• [Excerpted passage]:
------------------------------------

A powerful stream of "temporary" consciousness on temp track influences

By Luke Goljan


Before I rush headlong into what could be viewed as a very insulting piece, I want to make it perfectly clear what my goals are here. I'm not trying to expose composers for ripping off other composers, nor am I saying I know for a fact that any temp-tracking indeed took place at all. It could be the composer's own fault, or the fault of a director or producer who fell in love with the temp music and wouldn't let the poor composer deviate from its confines. There are plenty of reasons for one thing to end up sounding sort of like another, or in many cases exactly like another. And by no means is this list all-inclusive, since it is based mostly on my own collection. Though extensive, it cannot be a completely accurate representation of every sound-alike out there. Also, I want to mention that I don't intend on covering repeated motifs used by the same composer. If I were to do that, the entire article would be all about Danny Elfman, Alan Silvestri, David Newman and Hans Zimmer, who manage to find little ways of working favorite snippets and trademarks into almost everything they do. And for those still with me, let's see if we can't find some cool "covers" of our favorite cuesÖ

First in my collection resides the composer who got me into film music in the first place, Danny Elfman. In examining his music, believe it or not, the very quirky and original Elfman does indeed reference several other artists here and there. The main theme for Batman has a charming origin (thought up on a plane ride and hummed into a tape recorder in the bathroom!) but when listening to Elfman's champion Bernard Herrmann's score to Journey to the Center of the Earth, it becomes immediately apparent where else he drew inspiration. The main titles in Batman borrow heavily from the "Mountain Top and Sunrise" cue. The tinkling chimes, the horns, the heavy organ for the appearance of the word "Batman" upon the screenÖit's all there.

In an instance of genuine puzzlement, the mambo piece in Flubber bears a marked similarity to the "Diva Dance" cue in Eric Serra's The Fifth Element. Given that they both center around the idea of sampling the female voice to augment it to unattainable extremes, it could be a total coincidence, but the similarities cannot be ignored. You decide for yourself.

The dreamy slow-motion overexposed flashback music of The Frighteners utilizes similar orchestration as the dreamy slow-motion overexposed flashback music of Paul Buckmaster's Twelve Monkeys, but it's probably a coincidence, since the themes sound nothing alike. Or perhaps Elfman was merely able to compose with the same emotion present in the Twelve Monkeys piece and not copy it exactly the way many composers have done when presented with temp tracks.

Floating around out there is a bootleg CD of his demo recordings to Jimmy Calicutt and Little Demons, the former of which has a delightful song about the fast-paced world of corporate business set intentionally, I would imagine, to the main title motif from Psycho. As they sing about advancement up the corporate ladder, the intentional reference is much better utilized than Richard Band's lambasted attempt to do so with his Re-Animator scores (but I'll get to that later). It also helps that Elfman does several variations on the motif, not relying totally upon it.

------------------------------------

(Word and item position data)
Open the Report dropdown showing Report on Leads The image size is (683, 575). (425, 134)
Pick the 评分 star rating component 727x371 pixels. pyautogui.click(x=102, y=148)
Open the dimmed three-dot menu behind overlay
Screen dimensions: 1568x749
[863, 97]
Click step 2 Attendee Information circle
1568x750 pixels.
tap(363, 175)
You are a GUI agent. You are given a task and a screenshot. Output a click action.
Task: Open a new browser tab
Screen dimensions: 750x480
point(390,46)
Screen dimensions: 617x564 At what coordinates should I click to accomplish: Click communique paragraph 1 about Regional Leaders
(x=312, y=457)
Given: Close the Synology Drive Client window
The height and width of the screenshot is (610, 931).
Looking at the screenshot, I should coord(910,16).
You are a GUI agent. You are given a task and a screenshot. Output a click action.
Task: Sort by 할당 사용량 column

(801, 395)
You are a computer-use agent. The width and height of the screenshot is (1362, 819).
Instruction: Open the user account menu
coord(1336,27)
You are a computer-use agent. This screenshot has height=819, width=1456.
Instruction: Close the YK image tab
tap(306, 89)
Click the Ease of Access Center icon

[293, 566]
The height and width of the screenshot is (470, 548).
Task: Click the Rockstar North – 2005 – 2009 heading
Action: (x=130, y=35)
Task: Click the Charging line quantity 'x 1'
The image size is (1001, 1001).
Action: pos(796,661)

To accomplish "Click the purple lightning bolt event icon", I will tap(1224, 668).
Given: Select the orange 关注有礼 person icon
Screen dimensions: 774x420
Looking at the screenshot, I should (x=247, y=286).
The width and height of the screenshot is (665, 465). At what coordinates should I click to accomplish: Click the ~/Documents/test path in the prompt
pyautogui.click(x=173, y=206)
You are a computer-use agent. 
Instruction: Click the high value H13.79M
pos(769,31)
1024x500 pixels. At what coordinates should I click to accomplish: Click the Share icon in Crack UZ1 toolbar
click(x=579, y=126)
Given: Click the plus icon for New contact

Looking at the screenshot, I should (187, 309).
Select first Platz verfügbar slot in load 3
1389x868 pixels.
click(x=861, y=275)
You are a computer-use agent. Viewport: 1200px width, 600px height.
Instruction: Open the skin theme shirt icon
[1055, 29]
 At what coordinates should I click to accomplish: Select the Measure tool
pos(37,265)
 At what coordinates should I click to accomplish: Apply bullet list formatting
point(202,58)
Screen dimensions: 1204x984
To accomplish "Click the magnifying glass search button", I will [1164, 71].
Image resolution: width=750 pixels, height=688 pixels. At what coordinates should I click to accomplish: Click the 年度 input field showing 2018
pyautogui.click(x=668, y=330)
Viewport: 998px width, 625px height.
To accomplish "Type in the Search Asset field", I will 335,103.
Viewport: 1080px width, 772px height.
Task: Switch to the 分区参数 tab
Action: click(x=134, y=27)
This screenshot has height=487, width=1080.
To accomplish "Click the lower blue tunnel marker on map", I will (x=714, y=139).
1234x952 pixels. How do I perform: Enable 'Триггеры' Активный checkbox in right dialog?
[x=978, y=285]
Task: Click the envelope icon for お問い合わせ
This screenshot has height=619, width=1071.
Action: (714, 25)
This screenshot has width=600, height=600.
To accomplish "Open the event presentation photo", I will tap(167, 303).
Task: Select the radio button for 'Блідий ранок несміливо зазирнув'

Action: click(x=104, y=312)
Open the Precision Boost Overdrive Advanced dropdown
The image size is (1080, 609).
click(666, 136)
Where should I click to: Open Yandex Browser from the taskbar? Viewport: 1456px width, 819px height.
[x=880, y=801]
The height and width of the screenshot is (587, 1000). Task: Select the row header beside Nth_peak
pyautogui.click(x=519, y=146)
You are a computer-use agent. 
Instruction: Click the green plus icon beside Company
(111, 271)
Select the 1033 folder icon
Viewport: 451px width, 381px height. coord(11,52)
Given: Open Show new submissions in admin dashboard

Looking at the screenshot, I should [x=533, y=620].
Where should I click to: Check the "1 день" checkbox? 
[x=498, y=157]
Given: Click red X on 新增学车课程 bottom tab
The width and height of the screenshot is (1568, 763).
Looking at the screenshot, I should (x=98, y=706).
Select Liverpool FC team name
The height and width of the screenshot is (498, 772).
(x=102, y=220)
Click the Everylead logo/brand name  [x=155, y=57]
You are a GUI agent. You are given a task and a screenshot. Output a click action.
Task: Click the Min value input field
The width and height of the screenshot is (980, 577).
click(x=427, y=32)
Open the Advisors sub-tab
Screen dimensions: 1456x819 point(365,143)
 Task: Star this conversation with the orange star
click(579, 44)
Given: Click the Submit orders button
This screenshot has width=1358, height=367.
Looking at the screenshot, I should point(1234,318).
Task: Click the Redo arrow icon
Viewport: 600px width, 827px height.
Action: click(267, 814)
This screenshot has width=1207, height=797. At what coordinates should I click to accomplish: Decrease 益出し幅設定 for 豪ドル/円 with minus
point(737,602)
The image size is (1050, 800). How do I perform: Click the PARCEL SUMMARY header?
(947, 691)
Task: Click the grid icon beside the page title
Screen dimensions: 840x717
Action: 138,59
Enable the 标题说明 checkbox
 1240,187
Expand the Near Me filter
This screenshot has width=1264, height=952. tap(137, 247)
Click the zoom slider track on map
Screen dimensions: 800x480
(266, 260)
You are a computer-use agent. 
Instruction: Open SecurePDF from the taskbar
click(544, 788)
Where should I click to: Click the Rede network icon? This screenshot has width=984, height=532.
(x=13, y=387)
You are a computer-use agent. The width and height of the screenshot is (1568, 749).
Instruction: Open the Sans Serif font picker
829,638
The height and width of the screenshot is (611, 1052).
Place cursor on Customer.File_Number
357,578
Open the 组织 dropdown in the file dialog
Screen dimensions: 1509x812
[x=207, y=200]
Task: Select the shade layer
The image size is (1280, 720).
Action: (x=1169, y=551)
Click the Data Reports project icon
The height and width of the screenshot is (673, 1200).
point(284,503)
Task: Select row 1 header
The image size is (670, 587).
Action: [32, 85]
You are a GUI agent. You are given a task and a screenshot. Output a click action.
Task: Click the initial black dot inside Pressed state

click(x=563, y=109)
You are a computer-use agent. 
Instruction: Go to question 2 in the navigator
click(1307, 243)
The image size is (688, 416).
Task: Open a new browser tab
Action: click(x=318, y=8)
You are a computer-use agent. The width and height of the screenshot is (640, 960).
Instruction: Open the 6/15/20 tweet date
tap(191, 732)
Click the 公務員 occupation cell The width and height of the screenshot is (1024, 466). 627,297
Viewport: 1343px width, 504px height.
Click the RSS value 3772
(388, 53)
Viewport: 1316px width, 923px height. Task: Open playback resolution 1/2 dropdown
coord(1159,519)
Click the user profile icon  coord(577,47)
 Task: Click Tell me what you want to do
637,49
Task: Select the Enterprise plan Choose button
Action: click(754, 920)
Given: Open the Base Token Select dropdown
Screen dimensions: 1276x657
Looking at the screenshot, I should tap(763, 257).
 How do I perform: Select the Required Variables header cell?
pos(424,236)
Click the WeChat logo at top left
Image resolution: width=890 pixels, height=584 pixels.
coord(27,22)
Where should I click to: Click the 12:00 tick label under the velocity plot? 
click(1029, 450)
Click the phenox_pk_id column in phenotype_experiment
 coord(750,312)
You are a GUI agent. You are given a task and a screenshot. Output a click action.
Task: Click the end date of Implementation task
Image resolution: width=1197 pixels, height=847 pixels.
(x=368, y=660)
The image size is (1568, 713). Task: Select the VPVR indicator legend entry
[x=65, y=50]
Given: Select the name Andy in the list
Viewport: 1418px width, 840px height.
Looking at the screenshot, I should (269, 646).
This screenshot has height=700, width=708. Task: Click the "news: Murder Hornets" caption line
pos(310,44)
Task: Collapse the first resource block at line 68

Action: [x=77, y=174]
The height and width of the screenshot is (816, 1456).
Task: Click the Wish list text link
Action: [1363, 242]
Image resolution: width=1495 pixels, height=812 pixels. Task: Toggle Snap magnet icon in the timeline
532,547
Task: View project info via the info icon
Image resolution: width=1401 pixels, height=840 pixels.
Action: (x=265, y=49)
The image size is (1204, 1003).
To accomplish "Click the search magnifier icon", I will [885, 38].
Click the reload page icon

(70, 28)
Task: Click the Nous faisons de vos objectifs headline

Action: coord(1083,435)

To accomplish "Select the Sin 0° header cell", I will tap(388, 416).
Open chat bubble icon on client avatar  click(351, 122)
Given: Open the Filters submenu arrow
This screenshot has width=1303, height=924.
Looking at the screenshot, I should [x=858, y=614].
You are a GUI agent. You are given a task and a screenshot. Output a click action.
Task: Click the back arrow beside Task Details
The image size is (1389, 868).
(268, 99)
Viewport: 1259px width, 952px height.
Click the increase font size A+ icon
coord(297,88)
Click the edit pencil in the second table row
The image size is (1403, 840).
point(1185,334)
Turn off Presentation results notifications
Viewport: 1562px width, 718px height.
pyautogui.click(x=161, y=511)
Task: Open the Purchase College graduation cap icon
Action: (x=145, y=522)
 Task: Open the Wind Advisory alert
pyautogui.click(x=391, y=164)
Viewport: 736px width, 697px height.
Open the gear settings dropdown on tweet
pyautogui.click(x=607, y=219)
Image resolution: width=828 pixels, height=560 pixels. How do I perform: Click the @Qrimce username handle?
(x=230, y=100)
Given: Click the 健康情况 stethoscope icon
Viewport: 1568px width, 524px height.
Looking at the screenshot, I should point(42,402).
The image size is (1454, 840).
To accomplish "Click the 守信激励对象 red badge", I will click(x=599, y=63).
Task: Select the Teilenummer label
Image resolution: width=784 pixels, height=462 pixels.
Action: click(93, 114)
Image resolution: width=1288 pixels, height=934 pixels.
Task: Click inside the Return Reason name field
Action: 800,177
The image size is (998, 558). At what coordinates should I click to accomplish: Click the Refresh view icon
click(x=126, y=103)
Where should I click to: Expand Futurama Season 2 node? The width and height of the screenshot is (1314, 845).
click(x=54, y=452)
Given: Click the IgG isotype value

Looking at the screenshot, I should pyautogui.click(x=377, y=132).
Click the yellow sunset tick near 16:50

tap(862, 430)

------------------------------------

• [To-do list]:
1 - Answer these questions from the article on temp track influences:
(a) Which cue from Bernard Herrmann's score to Journey to the Center of the Earth do the main titles in Batman borrow heavily from?
(b) Which cue does the mambo piece in Flubber resemble, and from which score?
(c) Whose scores made what the article calls a "lambasted attempt" to reference the main title motif from Psycho?
2 - Please explain, using the article on temp track influences, why the likeness between the flashback music of The Frighteners and that of Twelve Monkeys is called probably a coincidence.
The records aren't needed for this work.

• [Completed exercise]:
1 -
(a) The "Mountain Top and Sunrise" cue.
(b) The "Diva Dance" cue in Eric Serra's The Fifth Element.
(c) Richard Band's, in his Re-Animator scores.

2 - The two pieces use similar orchestration, but their themes sound nothing alike. That is why the article calls the likeness probably a coincidence.